### Texte source

━━━━━━━━

Acheter un bien en société, le rénover et le vendre : qu'en est-il de la taxation des plus-values et de son potentiel étalement?

La taxation étalée est un mécanisme fiscal permettant aux entreprises de répartir le paiement de l’impôt sur une plus-value réalisée. Il est avantageux en termes de gestion de trésorerie et d’optimisation fiscale.

Lorsqu’une société réalise une plus-value sur un immeuble rénové en profondeur, il est ainsi légitime de se demander si cette plus-value peut bénéficier de cette taxation étalée. La réponse dépend de plusieurs facteurs : la nature de la plus-value (volontaire ou forcée), la durée écoulée depuis la fin des travaux de rénovation, et la proportion des travaux de transformation dans la valeur de marché du bâtiment. Nous vous proposons ici d'en décoder les arcanes.

Qu'est qu'une taxation étalée?

La taxation étalée permet à une entreprise qui réalise une plus-value lors de la vente d’un actif immobilisé (comme un immeuble, du matériel ou des équipements) de reporter l’imposition de cette plus-value sur plusieurs années. Plutôt que d’être imposée sur la totalité de la plus-value l’année de sa réalisation, l’entreprise peut étaler cette imposition sur la durée de vie des nouveaux investissements réalisés avec le produit de la vente.

Quelles sont les conditions pour bénéficier de la taxation étalée ?

Les plus-values peuvent être imposées de manière étalée si certaines conditions sont remplies (Art. 47, CIR 92):

  1. Nature de l’actif : L’actif vendu doit être une immobilisation corporelle ou incorporelle.
  2. Réinvestissement : Le produit de la vente doit être réinvesti dans des immobilisations corporelles ou incorporelles amortissables, affectées à l'exercice de l'activité professionnel dans un délai déterminé :
    1. Trois ans pour la plupart des immobilisations.

━━━━━━━━

### Données fournies
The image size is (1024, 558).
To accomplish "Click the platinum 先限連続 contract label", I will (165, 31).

━━━━━━━━

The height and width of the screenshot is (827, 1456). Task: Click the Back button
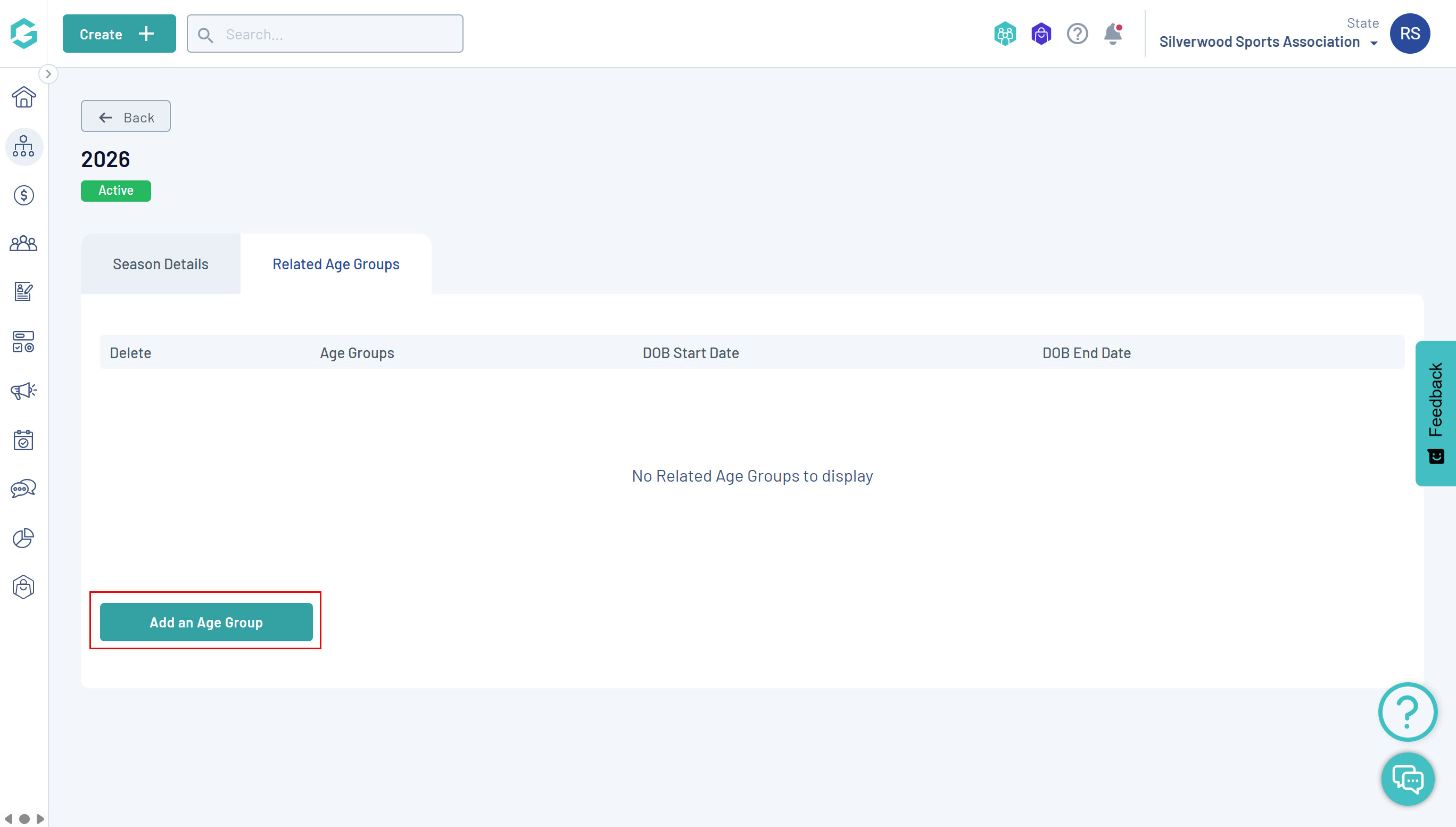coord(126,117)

━━━━━━━━

Veuillez rédiger la suite du texte sur la taxation étalée des plus-values, à partir de la dernière phrase donnée. Les enregistrements forment un ensemble à part, distinct du texte sur la taxation étalée des plus-values.

    2. Cinq ans pour des investissements spécifiques tels que des immeubles bâtis, des bateaux ou des aéronefs.
  3. Formalités : Un relevé spécial (formulaire 276K) doit être joint à la déclaration fiscale de l’année où la plus-value est réalisée.
  4. Période d’amortissement : L’impôt sur la plus-value est étalé sur la période d’amortissement des nouveaux investissements.

Bon à savoir

Il n’est pas exigé que le remploi (actif de remplacement) soit effectué en éléments neufs de l’actif, mais les actions ou parts, les valeurs de portefeuille et les actifs circulants sont exclus à ce titre.

Les actifs de remplacement mixtes (qui ne sont que partiellement affectés à la profession) ne sont pris en considération comme remploi qu’à concurrence de la valeur fiscalement amortissable de la quotité professionnelle.

Lorsque le montant à investir est dépassé, le contribuable peut désigner les investissements qu’il souhaite utiliser pour atteindre exactement le montant à remployer. Le montant de l’investissement qu’il désigne en dernier lieu est réduit pour atteindre le montant exact du remploi à effectuer. L’excédent peut, le cas échéant et aux conditions ordinaires, servir d’actif de remplacement pour une autre plus-value à imposer de manière étalée.

Lorsqu’un (ou plusieurs) actif(s) de remplacement est (sont) aliéné(s) ou mis hors d’usage durant une période imposable, la plus-value devient imposable proportionnellement à la valeur non encore amortie de cet (ces) actif(s), c’est-à-dire en proportion de la valeur résiduelle fiscale. Dans ce cas, on agit donc comme si la valeur résiduelle de ces éléments de l’actif avait été totalement amortie durant cette période imposable.

Ce n’est que «lorsqu’un montant égal à l’indemnité ou à la valeur de réalisation (qui) est remployé» que le réemploi s’opère.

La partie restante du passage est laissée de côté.